Chest CT is an important and fast imaging tool used in the diagnosis of Covid-19-infected patients. The CT severity score index is used to assess the lung changes in patients involved by Covid-19. It can also predict the disease severity by showing the percentage of lung involvement and hence can also be useful in predicting the disease prognosis. It is based on approximate estimation of pulmonary involved areas. 17, 18

Each of the five lung lobes are visually scored and given a score from 1 to 5:

Then, the final score will be the summation of individual lobar scores and will be out of 25 (total score); the total lung involvement is then obtained by multiplying the total score times 4. 17, 18

Saliva is one of the non invasive tool that is been used as a diagnostic test in many diseases. RTPCR of the throat and nasopharyngeal swab (NPS) is the most commonly used test for the diagnosis of covid -19. However, NPS necessitates the availability of skilled technical staff, causes significant patient discomfort during test sample collection, and is associated with high risk of infection to healthcare workers involved. Several studies have investigated the presence of SARS-CoV-2 RNA in saliva. Several of those studies confirmed reliable detection of SARS-CoV-2 in the saliva of patients with COVID-19. Saliva offered sensitivity and specificity for SARS-CoV-2 detection comparable to that of the current standard of nasopharyngeal and throat swabs. However, the utility of saliva in diagnosing COVID-19 infection remains understudied. Clinical studies with larger patient populations that measure recordings at different stages during the disease are still necessary to confirm the accuracy of COVID-19 diagnosis with saliva. Nevertheless, the utility of saliva as a diagnostic tool opens the possibility of using rapid and less invasive diagnostic strategies by targeting bioanalytes rather than the pathogen. The literature supports that saliva offers a simple sample collection method compared to technique sensitive NPS and has the advantage of point-of-care testing for initial screening in community or hospital-based set-up. 19, 20

Viruses undergo constant change over time with most changes having no impact , however, sometimes there may be severe impact on the property of the virus, the disease process, its severity, or the performance of vaccines, therapeutic medicines, diagnostic tools, or other public health and social measures.
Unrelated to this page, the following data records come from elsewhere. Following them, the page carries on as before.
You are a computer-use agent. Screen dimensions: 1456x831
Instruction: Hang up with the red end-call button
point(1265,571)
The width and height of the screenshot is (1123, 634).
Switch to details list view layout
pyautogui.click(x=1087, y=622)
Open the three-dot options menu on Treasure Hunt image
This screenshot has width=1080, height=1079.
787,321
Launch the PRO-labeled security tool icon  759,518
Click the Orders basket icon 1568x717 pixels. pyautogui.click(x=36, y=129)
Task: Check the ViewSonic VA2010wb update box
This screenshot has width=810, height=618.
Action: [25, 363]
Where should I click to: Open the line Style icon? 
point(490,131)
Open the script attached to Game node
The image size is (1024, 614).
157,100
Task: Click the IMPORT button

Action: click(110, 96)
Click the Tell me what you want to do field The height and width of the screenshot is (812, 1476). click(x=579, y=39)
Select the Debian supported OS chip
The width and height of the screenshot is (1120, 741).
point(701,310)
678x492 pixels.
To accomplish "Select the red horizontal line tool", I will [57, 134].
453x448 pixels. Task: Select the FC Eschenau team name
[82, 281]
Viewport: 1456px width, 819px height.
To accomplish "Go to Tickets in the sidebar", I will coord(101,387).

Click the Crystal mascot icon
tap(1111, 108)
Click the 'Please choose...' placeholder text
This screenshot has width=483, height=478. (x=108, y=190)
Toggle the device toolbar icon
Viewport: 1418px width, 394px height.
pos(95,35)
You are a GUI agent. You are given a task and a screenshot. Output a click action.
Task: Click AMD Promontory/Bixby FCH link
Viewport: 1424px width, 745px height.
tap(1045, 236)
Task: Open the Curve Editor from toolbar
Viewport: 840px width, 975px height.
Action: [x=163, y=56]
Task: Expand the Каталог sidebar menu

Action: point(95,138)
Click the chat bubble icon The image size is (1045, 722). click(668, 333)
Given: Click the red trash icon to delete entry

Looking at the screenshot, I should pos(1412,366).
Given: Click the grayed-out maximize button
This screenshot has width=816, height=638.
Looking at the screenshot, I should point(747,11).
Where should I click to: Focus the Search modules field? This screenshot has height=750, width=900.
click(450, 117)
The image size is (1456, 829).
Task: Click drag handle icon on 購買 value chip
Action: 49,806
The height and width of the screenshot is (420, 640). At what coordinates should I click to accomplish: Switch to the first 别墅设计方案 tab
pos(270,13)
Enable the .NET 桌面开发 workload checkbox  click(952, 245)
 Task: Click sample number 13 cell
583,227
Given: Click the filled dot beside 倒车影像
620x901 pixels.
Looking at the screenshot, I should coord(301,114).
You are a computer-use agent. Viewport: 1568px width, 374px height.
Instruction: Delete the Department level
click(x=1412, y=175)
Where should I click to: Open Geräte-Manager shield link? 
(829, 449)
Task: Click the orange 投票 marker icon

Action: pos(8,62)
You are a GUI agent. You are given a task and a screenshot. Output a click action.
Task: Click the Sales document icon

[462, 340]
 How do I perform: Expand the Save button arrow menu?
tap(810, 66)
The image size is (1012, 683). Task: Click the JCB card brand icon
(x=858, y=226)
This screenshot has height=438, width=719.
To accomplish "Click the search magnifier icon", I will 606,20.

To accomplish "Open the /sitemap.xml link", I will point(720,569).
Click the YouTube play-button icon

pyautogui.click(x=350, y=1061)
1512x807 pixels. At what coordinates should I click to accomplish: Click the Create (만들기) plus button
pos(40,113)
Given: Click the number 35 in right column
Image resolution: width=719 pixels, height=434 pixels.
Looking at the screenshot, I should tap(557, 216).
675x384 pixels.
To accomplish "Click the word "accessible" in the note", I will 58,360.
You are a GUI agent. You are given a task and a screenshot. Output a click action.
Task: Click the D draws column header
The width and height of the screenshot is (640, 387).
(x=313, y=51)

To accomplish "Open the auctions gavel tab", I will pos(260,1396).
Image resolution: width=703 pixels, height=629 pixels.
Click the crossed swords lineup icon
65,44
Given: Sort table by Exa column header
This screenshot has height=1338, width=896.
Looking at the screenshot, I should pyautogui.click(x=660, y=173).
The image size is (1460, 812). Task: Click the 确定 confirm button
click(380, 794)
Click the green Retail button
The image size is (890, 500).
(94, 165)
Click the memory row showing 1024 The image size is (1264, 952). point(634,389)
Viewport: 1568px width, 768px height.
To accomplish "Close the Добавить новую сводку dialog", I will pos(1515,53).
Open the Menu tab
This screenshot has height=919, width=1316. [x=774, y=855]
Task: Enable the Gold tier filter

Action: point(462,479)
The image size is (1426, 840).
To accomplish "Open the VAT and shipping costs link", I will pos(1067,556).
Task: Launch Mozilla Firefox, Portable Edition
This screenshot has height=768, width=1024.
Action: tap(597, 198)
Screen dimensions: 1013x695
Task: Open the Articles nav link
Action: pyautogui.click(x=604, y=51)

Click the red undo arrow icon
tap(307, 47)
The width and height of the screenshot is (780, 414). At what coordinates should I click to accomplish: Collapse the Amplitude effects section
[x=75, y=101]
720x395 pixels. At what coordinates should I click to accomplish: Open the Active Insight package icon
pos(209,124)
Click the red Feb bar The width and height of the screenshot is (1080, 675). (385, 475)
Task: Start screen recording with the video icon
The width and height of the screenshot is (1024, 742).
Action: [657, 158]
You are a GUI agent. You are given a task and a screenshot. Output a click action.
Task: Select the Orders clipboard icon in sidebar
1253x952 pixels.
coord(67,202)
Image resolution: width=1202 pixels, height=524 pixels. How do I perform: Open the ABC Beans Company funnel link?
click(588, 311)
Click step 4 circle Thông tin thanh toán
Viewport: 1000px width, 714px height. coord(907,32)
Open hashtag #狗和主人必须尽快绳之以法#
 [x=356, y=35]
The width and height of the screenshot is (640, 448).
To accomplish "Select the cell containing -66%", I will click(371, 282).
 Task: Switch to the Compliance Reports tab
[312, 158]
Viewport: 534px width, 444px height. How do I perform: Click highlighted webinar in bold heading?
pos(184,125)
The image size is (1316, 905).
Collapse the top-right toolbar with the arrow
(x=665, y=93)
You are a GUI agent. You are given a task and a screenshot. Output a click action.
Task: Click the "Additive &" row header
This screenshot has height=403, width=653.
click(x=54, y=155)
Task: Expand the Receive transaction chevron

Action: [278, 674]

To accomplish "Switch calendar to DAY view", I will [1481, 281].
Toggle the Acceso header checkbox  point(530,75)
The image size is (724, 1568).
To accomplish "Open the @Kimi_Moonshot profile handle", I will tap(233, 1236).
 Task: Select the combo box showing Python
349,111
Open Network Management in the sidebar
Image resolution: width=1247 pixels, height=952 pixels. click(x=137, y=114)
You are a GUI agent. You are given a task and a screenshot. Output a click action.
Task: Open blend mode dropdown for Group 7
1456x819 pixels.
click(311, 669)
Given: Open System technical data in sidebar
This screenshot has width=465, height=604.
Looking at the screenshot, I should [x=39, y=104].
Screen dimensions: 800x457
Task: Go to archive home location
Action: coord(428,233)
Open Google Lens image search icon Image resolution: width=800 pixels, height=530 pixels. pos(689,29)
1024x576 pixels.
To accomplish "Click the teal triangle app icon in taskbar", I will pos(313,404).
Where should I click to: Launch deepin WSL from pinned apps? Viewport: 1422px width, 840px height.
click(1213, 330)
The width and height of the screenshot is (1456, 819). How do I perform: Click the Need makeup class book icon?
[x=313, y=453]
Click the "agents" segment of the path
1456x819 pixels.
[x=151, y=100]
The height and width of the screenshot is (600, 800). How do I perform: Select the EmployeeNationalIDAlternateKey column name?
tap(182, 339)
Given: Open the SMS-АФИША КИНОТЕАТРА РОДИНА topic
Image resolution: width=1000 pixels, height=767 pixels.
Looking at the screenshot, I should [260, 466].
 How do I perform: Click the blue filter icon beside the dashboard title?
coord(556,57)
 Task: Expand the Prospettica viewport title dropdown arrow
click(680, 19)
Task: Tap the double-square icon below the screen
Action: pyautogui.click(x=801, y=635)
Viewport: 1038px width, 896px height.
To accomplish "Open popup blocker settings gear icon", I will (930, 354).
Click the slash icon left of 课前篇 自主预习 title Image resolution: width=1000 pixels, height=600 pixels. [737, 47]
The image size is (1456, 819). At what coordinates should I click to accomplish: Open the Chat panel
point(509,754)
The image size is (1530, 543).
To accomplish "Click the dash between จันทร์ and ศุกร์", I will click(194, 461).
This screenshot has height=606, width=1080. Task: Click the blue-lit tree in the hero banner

SARS CoV-2 too has undergone various genomic changes since its identification for the first time. These variants include : Variant being manitered (VBM)- Alpha (B.1.1.7 and Q lineages), Beta (B.1.351 and descendent lineages), Gamma (P.1 and descendent lineages), Epsilon (B.1.427 and B.1.429), Eta (B.1.525), Iota (B.1.526), Kappa (B.1.617.1), 1.617.3, Mu (B.1.621, B.1.621.1) andZeta (P.2); Variants of concern (VOC) - Delta (B.1.617.2 and AY lineages) and Omicron (B.1.1.529). The variant currently posing serious threat to the world is Omicron. 21, 22 Due to the constant genomic evolution of the virus, the current diagnostics and even the efficiency of vaccines stands questionable.